Managing large repositories

GitLab, like any Git based system, is subject to similar performance restraints when it comes to large repositories that size into the gigabytes.

In the following sections, we detail several best practices for improving performance with these large repositories on GitLab.

Large File System (LFS)

It’s strongly recommended in any Git system that binary or blob files (for example, packages, audio, video, or graphics) are stored as Large File Storage (LFS) objects. In such setup, the Objects are stored elsewhere, such as in Object Storage, and this can reduce the repository size significantly, thus improving performance.

To analyze if the repository has these sorts of objects, it’s recommended to run a tool like git-sizer to get a detailed analysis. These tools can show in detail what makes up the repository as well as highlights any areas of concern. If any large objects are found, it’s then recommended removing them with tools such as git filter-repo.
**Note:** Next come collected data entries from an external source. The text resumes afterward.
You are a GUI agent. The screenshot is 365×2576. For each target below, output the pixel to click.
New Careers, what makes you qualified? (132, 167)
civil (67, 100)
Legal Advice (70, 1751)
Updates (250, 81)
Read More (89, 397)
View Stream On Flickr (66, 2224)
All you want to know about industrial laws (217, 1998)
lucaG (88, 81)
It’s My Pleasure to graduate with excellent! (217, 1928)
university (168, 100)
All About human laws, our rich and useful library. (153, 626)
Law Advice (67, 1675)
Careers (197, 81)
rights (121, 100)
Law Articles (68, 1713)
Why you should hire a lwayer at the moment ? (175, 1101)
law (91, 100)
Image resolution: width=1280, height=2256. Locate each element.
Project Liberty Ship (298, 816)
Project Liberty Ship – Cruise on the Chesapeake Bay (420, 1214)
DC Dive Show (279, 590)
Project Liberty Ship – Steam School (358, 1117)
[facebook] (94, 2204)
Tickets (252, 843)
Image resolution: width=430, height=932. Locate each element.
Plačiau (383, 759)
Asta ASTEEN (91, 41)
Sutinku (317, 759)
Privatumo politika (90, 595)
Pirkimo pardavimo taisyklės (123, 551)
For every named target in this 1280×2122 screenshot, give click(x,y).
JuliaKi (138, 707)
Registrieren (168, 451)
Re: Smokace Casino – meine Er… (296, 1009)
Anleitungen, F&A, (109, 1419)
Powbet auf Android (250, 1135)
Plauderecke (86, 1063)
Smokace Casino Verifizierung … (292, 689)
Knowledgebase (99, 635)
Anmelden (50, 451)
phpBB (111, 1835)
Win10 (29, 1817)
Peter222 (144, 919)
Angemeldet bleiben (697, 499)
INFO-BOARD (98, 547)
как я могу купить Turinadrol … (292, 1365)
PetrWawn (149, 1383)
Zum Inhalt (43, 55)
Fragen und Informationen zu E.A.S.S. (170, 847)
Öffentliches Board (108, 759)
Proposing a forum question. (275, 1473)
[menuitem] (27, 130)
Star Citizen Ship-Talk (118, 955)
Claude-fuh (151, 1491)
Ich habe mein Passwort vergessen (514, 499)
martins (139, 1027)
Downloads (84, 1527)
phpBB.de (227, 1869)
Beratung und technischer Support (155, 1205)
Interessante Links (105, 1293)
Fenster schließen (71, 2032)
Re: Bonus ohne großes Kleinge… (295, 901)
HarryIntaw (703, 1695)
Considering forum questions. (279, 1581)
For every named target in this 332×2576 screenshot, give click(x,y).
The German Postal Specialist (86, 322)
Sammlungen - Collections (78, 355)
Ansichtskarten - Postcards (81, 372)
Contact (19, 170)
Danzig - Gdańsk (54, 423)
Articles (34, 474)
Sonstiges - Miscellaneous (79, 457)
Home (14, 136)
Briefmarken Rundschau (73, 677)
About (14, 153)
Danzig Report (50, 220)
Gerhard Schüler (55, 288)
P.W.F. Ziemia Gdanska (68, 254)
Refer to the Git LFS documentation for more information.

Gitaly Pack Objects Cache

Gitaly, the service that provides storage for Git repositories, can be configured to cache a short rolling window of Git fetch responses. This is recommended for large repositories as it can notably reduce server load when your server receives lots of fetch traffic.

Refer to the Gitaly Pack Objects Cache for more information.

Reference Architectures

Large repositories tend to be found in larger organisations with many users. The GitLab Quality and Support teams provide several Reference Architectures that are the recommended way to deploy GitLab at scale.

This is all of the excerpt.